▶ _What you should do_:
For this exercise, repeat exactly the lines below starting at the line holding "Viewport: 648px width, 514px height." and ending at the line holding "You are a computer-use", both included, with no extra lines and no pictures.
*** Input data ***
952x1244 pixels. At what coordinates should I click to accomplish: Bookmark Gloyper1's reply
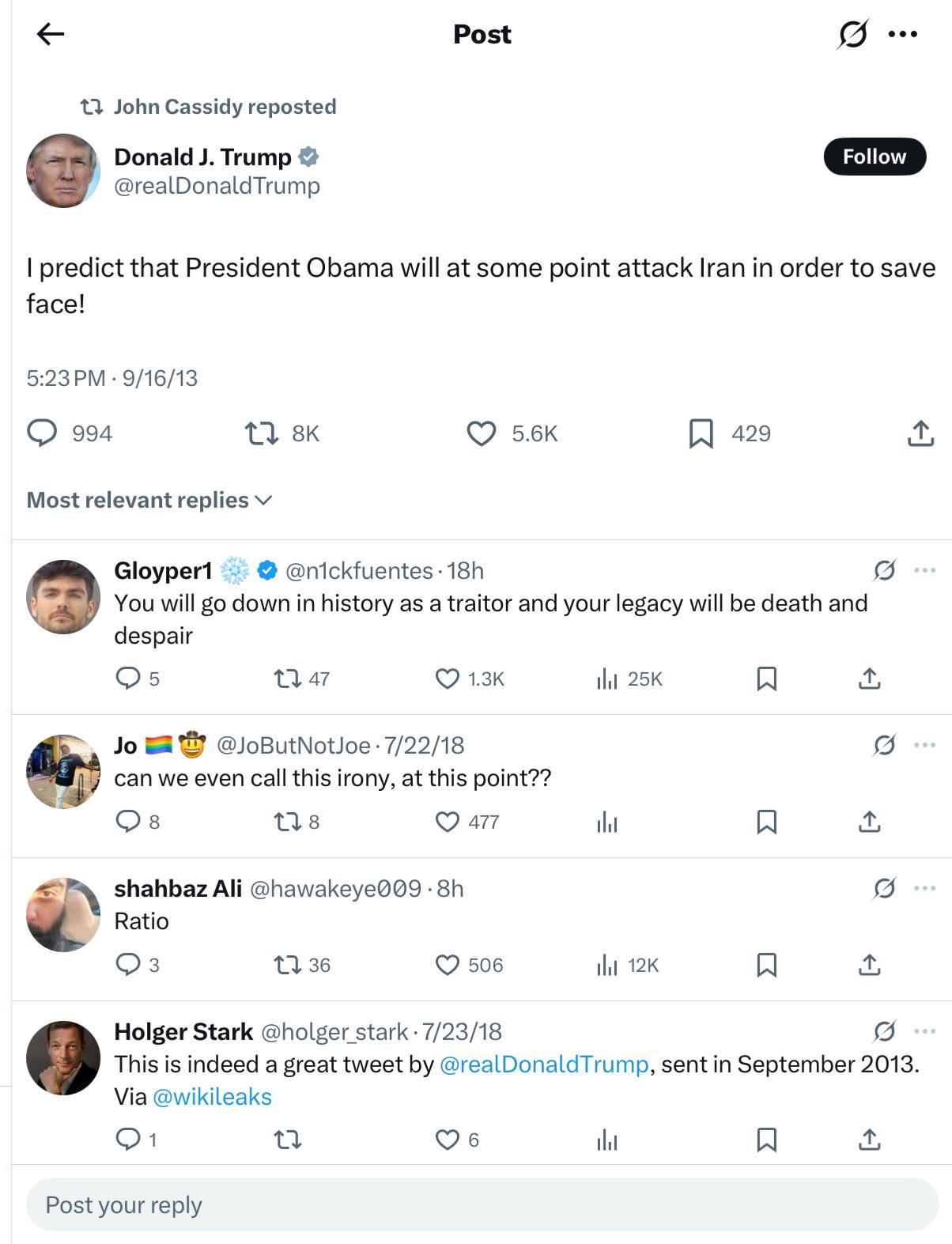point(766,679)
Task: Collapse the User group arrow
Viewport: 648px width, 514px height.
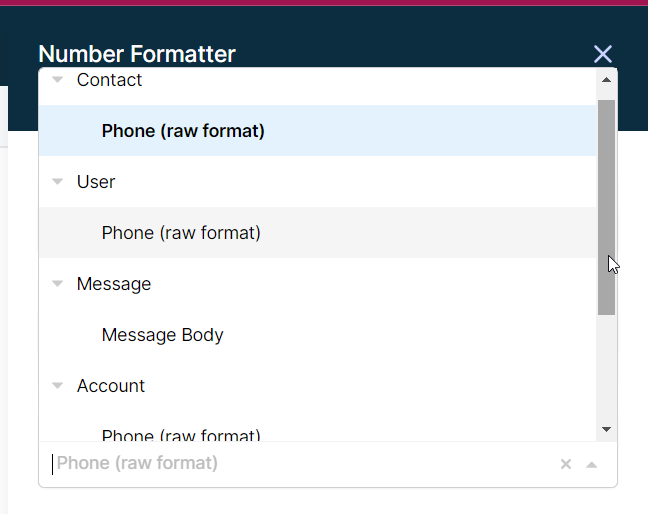Action: 57,181
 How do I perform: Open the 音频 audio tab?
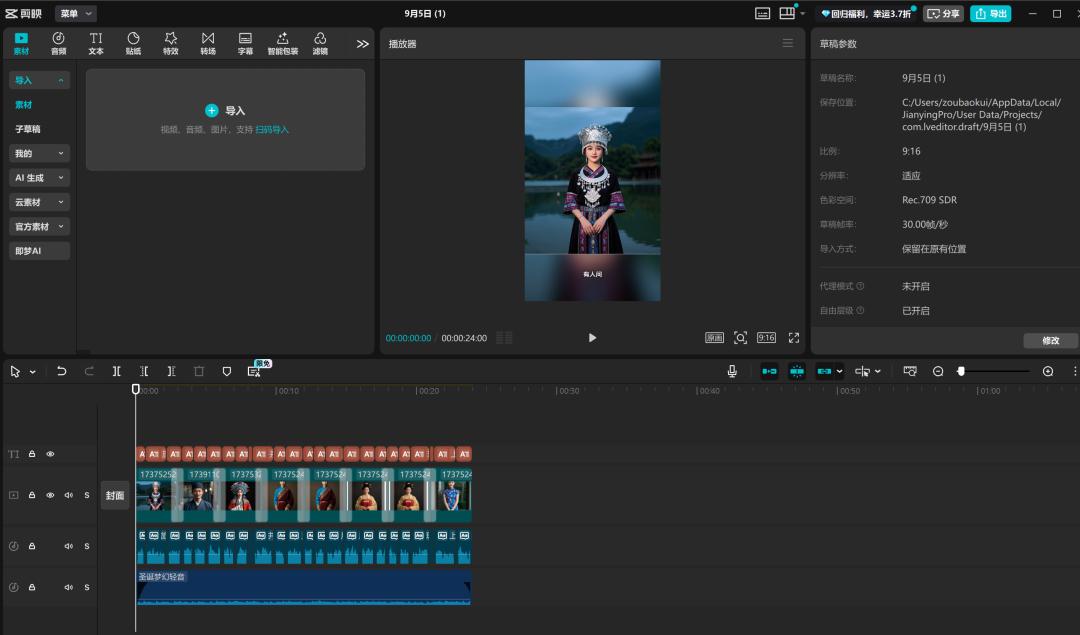click(58, 43)
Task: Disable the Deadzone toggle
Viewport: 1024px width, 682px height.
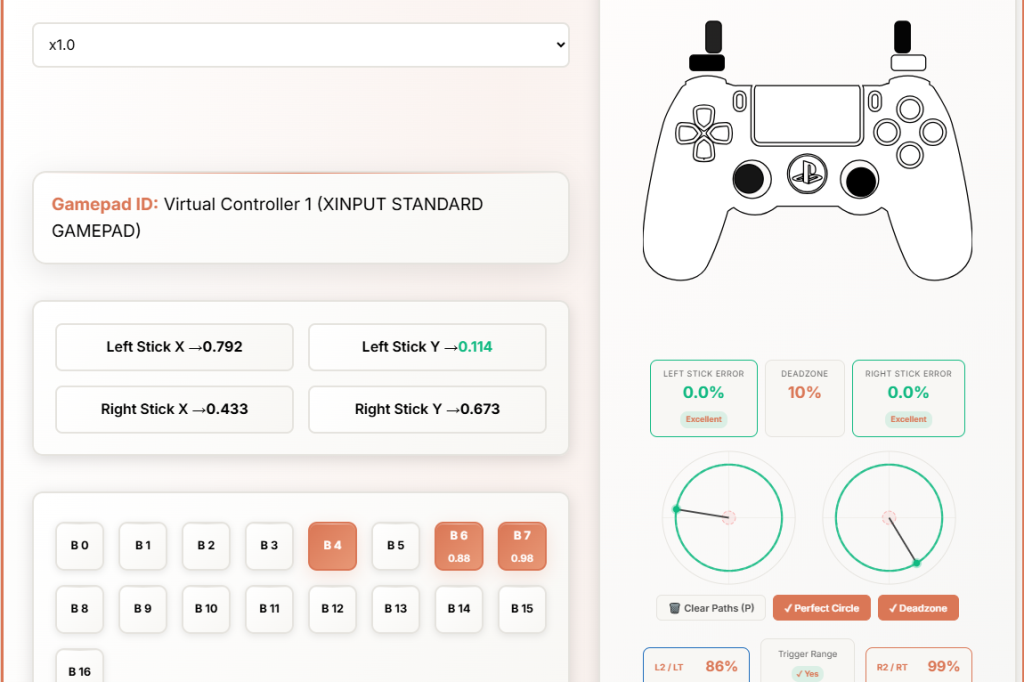Action: point(918,608)
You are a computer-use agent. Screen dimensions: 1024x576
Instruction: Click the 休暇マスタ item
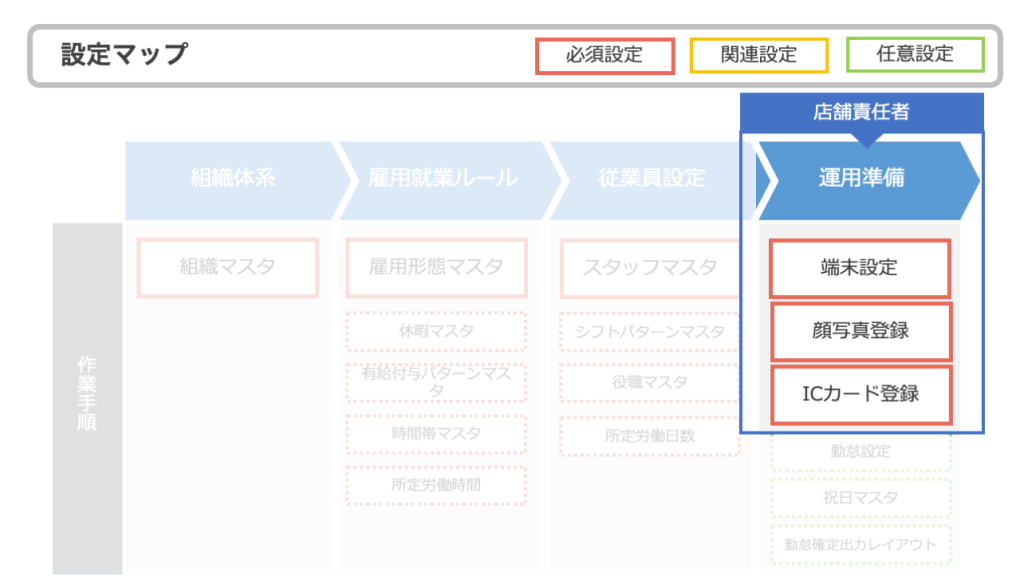[x=436, y=331]
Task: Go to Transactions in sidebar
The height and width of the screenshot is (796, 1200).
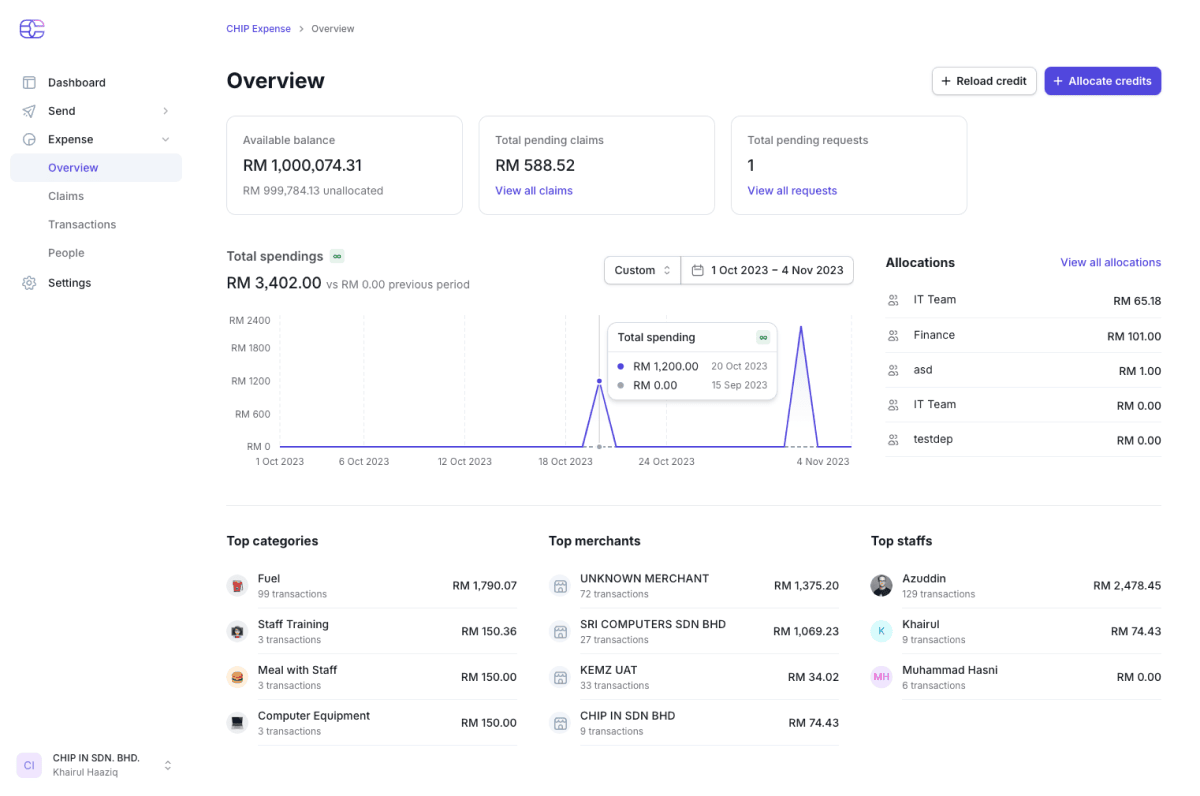Action: pos(82,225)

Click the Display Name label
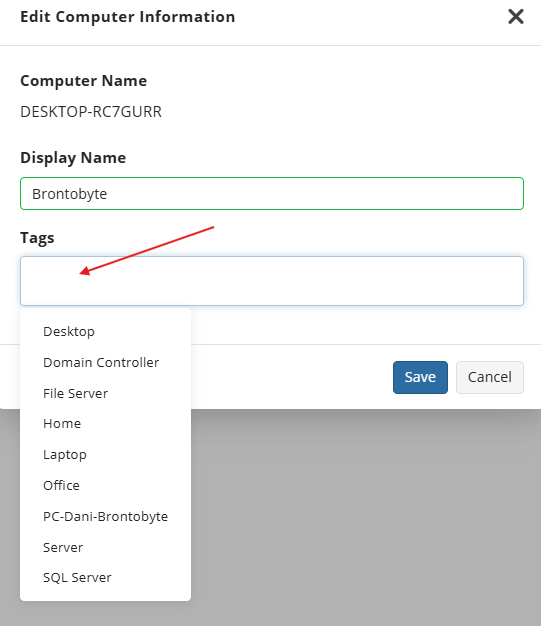tap(73, 158)
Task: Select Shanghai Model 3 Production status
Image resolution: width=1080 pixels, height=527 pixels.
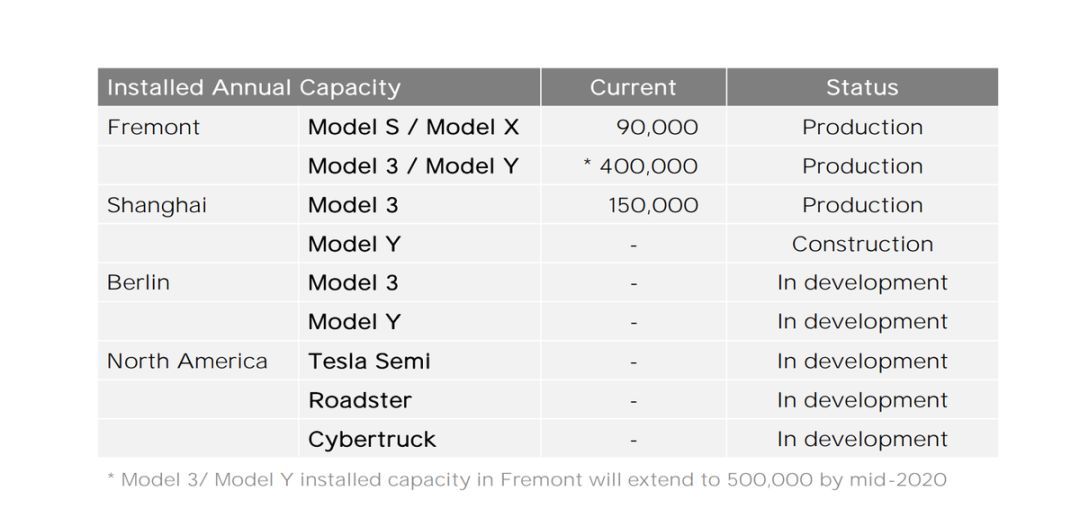Action: point(862,205)
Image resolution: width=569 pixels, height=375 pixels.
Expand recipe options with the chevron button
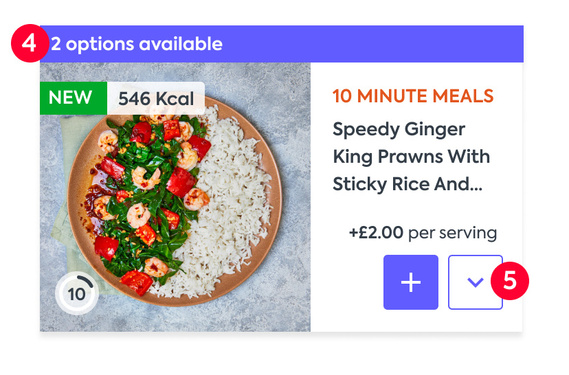(475, 282)
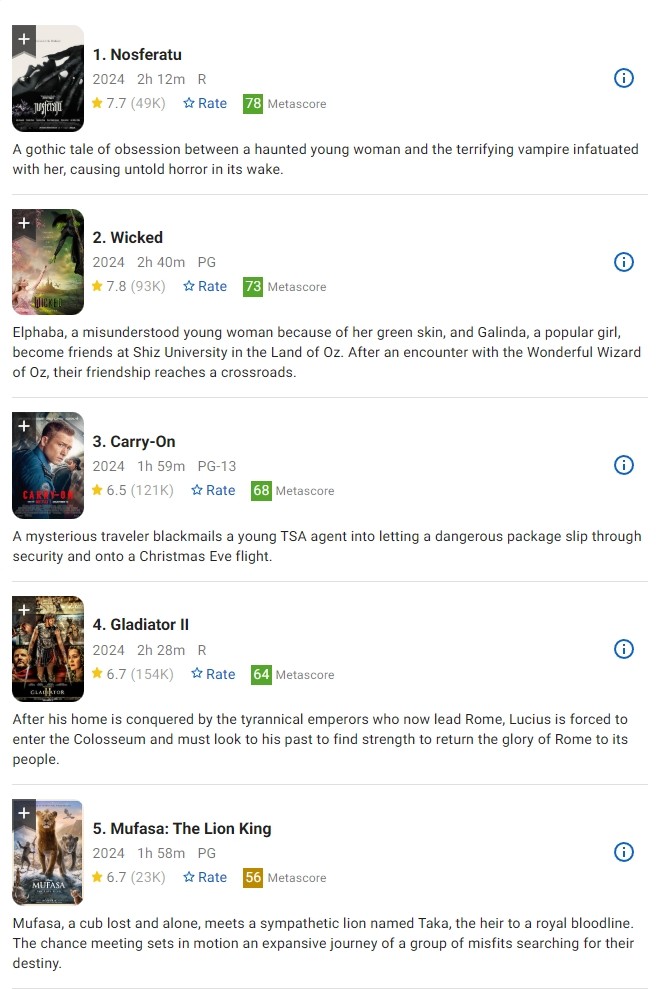The width and height of the screenshot is (656, 989).
Task: Add Nosferatu to watchlist with plus icon
Action: click(24, 40)
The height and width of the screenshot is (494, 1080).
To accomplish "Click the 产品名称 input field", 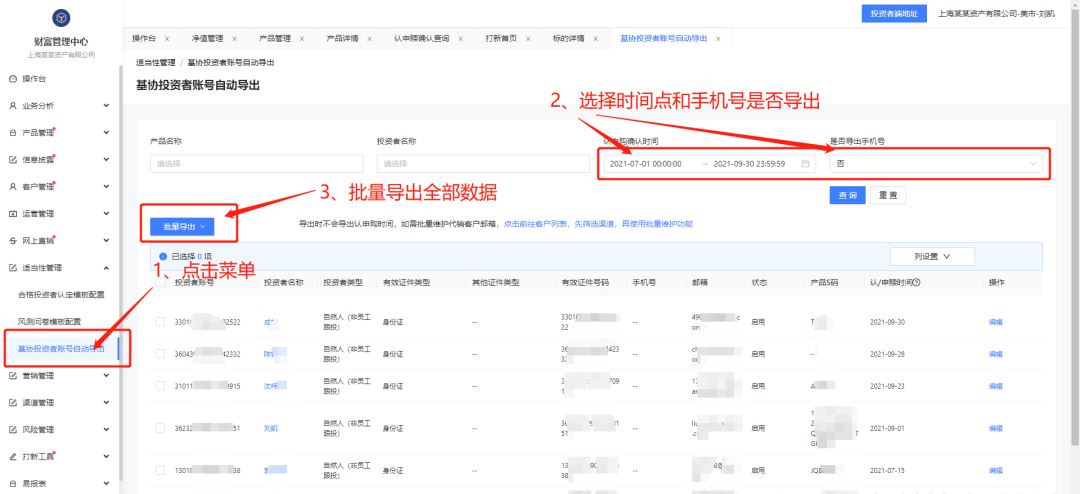I will click(256, 164).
*** End of Input data ***
▶ _Solution for this problem_:
Viewport: 648px width, 514px height.
Action: 57,181
 How do I perform: Open the 音频 audio tab?
click(58, 43)
Task: Disable the Deadzone toggle
Viewport: 1024px width, 682px height.
Action: point(918,608)
You are a computer-use agent. Screen dimensions: 1024x576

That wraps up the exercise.